> **Document text**
November 29, 2011 3 Comments
One of the more outlandish ideas tacitly tossed about in the education reform debate is the notion that making it easier to fire teachers will somehow lead to excellent teachers being “accidentally” fired as a result of misguided metrics. Given the care that goes into crafting education policy, it’s an absurd claim, but if you need more evidence there’s a new study that looks at firings in the aftermath of a 2004 collective bargaining agreement that gave Chicago principals carte blanche to fire teachers.
With the cooperation of the CPS, I matched information on all teachers who were eligible for dismissal with records indicating which teachers were dismissed. With these data, I estimate the relative weight that school administrators place on a variety of teacher characteristics. I find evidence that principals do consider teacher absences and value-added measures, along with several demographic characteristics, in determining which teachers to dismiss.
With all the opportunity in the world to screw up, principles decided to fire the teachers who…had the poorest attendance records and lowest effectiveness ratings. The principles also tended to fire teachers who had less experience and who had previously been fired.

> **Task requirements**
**1.** In the post on teacher dismissals, what did the 2004 collective bargaining agreement give Chicago principals?
**2.** Write out the passage of the post on teacher dismissals from "With the cooperation" up to and including "previously been fired.".

> **Source excerpt**
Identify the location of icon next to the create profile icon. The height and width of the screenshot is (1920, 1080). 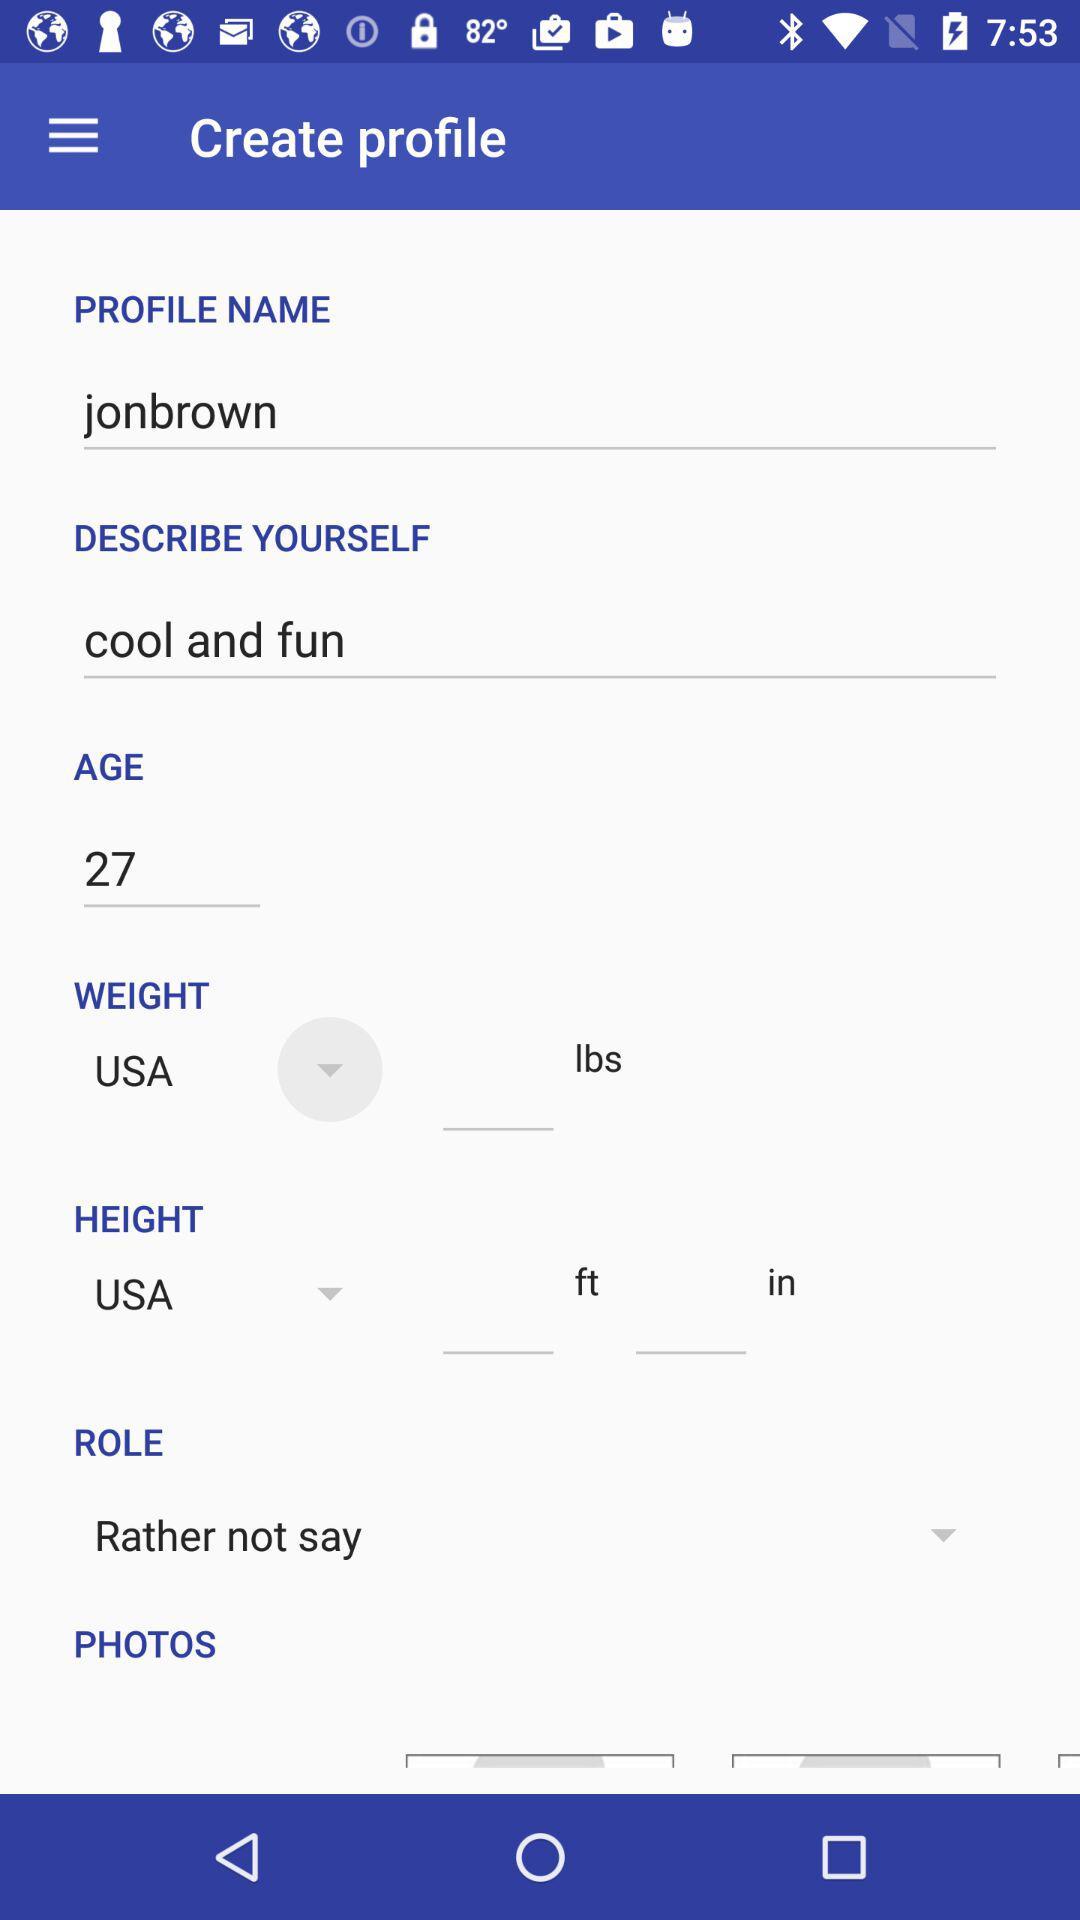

> **Solutions to the exercise**
**1.** It gave them carte blanche to fire teachers.

**2.**
With the cooperation of the CPS, I matched information on all teachers who were eligible for dismissal with records indicating which teachers were dismissed. With these data, I estimate the relative weight that school administrators place on a variety of teacher characteristics. I find evidence that principals do consider teacher absences and value-added measures, along with several demographic characteristics, in determining which teachers to dismiss.
With all the opportunity in the world to screw up, principles decided to fire the teachers who…had the poorest attendance records and lowest effectiveness ratings. The principles also tended to fire teachers who had less experience and who had previously been fired.